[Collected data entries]
>>>

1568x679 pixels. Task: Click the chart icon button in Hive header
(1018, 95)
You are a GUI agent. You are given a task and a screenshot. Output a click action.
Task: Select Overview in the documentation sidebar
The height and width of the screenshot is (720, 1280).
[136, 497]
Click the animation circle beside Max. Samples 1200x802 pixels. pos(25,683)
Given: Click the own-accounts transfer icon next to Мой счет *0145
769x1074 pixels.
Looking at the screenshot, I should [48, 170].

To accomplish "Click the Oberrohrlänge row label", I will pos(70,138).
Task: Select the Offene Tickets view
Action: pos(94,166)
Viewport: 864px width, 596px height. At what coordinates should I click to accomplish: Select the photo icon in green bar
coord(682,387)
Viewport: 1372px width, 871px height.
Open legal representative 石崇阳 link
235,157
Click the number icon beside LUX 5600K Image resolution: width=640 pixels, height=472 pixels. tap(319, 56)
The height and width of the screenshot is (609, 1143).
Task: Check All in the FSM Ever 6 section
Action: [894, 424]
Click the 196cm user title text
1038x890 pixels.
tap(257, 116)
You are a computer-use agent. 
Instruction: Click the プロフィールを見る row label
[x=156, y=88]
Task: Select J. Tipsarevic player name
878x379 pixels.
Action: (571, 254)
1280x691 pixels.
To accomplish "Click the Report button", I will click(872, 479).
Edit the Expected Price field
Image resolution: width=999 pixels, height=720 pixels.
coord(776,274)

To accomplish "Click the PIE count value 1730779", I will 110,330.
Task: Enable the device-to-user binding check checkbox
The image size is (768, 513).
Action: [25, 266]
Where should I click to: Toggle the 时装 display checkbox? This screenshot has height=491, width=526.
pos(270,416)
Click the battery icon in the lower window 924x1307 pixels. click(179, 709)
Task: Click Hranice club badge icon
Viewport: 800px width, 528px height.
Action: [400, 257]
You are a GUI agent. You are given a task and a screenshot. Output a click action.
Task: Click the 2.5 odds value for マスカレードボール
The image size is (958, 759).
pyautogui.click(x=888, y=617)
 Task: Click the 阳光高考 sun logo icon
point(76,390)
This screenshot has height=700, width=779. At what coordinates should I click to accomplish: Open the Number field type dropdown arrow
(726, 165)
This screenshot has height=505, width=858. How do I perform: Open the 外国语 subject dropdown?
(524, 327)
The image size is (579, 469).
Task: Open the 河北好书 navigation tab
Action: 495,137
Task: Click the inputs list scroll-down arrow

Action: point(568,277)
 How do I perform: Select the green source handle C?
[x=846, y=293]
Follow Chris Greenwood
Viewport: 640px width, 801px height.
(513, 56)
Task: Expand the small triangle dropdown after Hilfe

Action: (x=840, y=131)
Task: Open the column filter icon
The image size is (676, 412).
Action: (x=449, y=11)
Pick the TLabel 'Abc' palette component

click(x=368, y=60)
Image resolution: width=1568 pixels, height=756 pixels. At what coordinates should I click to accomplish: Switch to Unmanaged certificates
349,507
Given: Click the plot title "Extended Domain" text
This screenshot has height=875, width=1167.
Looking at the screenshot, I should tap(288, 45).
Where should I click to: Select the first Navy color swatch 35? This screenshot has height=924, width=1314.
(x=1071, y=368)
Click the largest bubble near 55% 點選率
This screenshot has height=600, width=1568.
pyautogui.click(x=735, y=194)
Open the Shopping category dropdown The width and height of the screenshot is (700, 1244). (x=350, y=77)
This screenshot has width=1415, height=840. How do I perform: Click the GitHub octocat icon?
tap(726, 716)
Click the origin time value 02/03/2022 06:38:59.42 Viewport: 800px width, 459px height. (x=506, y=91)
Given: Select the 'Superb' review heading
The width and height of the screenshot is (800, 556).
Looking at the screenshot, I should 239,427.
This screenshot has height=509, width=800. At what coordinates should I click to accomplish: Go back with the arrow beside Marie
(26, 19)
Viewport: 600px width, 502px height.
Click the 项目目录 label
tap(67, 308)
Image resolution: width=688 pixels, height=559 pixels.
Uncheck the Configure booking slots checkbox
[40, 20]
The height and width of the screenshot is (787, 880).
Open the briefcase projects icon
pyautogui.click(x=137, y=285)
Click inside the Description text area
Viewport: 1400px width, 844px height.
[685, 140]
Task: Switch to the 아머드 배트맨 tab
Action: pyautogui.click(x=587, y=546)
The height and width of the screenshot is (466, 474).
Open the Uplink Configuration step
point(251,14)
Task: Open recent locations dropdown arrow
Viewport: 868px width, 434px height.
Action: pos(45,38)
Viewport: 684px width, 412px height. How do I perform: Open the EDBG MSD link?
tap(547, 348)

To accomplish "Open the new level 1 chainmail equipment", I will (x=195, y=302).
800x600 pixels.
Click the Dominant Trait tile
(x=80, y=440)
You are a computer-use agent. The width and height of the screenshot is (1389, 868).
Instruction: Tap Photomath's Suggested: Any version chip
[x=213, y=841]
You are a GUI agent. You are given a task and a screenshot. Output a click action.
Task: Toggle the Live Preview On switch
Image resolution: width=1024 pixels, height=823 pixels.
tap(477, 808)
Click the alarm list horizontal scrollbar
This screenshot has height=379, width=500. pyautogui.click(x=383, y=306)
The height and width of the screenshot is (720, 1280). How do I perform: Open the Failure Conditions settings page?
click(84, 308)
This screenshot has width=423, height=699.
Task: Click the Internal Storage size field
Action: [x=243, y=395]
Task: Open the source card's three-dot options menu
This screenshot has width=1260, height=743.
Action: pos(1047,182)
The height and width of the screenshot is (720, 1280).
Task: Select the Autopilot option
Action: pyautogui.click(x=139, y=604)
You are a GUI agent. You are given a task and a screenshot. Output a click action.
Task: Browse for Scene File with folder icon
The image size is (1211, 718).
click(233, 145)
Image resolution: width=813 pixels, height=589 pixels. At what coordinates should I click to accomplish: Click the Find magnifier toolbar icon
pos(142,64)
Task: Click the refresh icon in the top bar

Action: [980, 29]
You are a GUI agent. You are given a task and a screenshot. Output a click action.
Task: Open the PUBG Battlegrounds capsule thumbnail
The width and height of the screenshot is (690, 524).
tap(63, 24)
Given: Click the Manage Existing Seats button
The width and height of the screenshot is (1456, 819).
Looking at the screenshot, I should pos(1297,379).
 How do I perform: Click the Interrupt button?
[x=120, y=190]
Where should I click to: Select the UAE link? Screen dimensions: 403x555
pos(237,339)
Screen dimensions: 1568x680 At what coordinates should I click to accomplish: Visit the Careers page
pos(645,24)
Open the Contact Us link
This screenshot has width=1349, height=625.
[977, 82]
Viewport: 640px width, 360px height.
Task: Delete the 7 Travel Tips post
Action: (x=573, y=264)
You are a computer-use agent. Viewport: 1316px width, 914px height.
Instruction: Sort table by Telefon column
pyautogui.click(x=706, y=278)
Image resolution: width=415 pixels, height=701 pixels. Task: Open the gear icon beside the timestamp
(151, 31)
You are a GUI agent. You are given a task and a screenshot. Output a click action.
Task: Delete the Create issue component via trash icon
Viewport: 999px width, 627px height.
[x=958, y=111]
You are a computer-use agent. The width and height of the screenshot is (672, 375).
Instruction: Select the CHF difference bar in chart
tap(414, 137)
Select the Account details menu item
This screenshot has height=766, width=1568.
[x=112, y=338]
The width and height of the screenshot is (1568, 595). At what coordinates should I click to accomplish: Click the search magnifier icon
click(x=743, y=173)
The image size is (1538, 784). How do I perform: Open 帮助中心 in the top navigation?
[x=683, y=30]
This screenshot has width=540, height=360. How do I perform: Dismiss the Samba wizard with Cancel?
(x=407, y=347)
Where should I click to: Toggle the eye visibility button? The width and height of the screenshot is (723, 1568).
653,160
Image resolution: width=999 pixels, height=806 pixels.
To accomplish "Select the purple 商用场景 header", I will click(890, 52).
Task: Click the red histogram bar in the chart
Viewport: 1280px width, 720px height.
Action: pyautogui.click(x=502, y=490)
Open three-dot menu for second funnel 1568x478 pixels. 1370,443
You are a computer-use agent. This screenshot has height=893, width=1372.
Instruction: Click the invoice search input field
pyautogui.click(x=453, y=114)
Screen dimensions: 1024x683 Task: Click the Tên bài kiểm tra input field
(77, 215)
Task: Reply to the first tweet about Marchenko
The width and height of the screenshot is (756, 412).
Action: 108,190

<<<

Requirement: Search the lines above for the string "three", then show every one that has it.

Response area:
Task: Open the source card's three-dot options menu
Open three-dot menu for second funnel 1568x478 pixels. 1370,443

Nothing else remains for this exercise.